Um cão deitado à fossa, de Carla Pais, publicado pela Porto Editora, é o mais recente romance de uma nova voz da jovem literatura portuguesa. Venceu o Prémio Literário Cidade de Almada em 2018.
Numa serração há dois irmãos, tratados de forma diferente pelo pai. Um é «doente da fala» (p. 29), pequeno e enfezado, ri-se muito, um desarranjo do juízo, mas é para ele que os olhos do pai se iluminam: «o meu irmão é querença dentro dos seus olhos» (p. 8). O outro é Urbano, sempre designado pelo pai como «rapaz». Essa palavra é, naquele espaço, «o único som que desafina o barulho ensurdecedor da serra» (p. 8).
É sob o barulho da serra que o irmão bem-amado, «anjinho de asas quebradas» (p. 29), acabará por adoecer, conforme os órgãos vão empenando até que a febre o leva. A mesma serra que sempre zuniu nos ouvidos de Urbano… Urbano cresce enquanto a mãe submissa definha, vergada ao marido, e encontra na cerveja e no vinho a escapatória possível para uma loucura premente. É face a esse modelo de submissão e apagamento, que tenta mesmo anular-se pelo suicídio, que o rapaz cresce: «a mãe é apenas um vulto, o rasto de um pinhal inteiro entornado nos ombros. E eu, pó. Nada dentro da sua voz.» (p. 16)
Alternando entre a primeira pessoa, na voz do próprio Urbano, e a terceira pessoa, numa narrativa que coloca em contraste a infância e a velhice de uma vida que parece ter passado perdida:
«A vista habitua-se depressa à sombra, descobre os traços foscos e deformados dos objetos, ganha imensidão perante o escuro. Urbano tem essa imensidão nos olhos quando se detém junto aos retratos que esmoreceram na cómoda. O filho. A filha. Os netos. A vida toda abreviada no nevoeiro das cores. Já nada daquilo tem volume dentro dos dias, por isso desce as escadas.
São oito e vinte e quatro.

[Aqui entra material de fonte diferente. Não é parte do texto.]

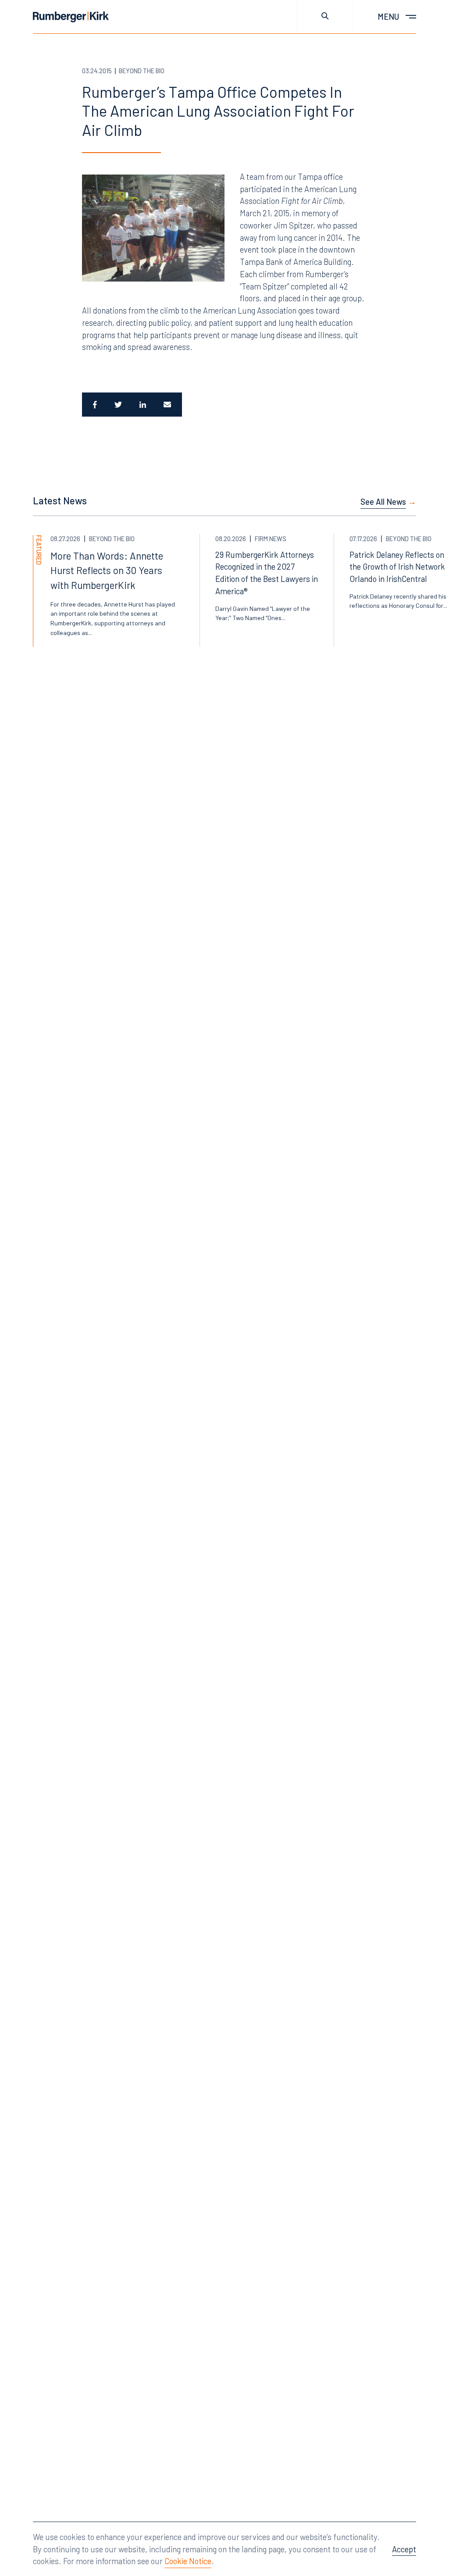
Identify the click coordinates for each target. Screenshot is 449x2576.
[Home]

Todas as manhãs começam à mesma hora.» (p. 14)
É essa dicotomia que estrutura a obra que permite uma leitura ambígua, entre a antipatia por Urbano, tão temido quanto detestado pelos seus, e a empatia por uma criança que foi assim moldada, a quem foi incutido um papel num universo de uma «ruralidade fechada nos seus próprios fantasmas». Uma criança que nasce na miséria e vinga como proprietário, mas que persiste incapaz de amar a família.
Com uma «escrita cujo alcance literário deve ser reconhecido pela sua qualidade imagística e harmonia estilística», segundo o júri do Prémio Cidade de Almada, a prosa coloquialmente límpida de Carla Pais, próxima do falar das gentes do campo, nascida das entranhas da dor e da terra, inova sobretudo no modo como desenha uma história com pinceladas e breves imagens, criando um ambiente opressivo, num mosaico em várias gerações de vidas vazias e estéreis, como os filhos que Constantino enterra entre os quinze e os vinte anos «junto às chapas de zinco que faziam de retrete» (p. 130). Mas mesmo dentre o negrume da maldade humana a esperança no lado bom do ser humano ainda assim insiste em romper.
Carla Pais nasceu em Leiria, em 1979. O seu primeiro romance, Mea culpa, também no catálogo da Porto Editora, foi publicado em 2017, indigitado para o Prémio Revelação Agustina Bessa-Luís e obteve reconhecimento por parte do público e da crítica.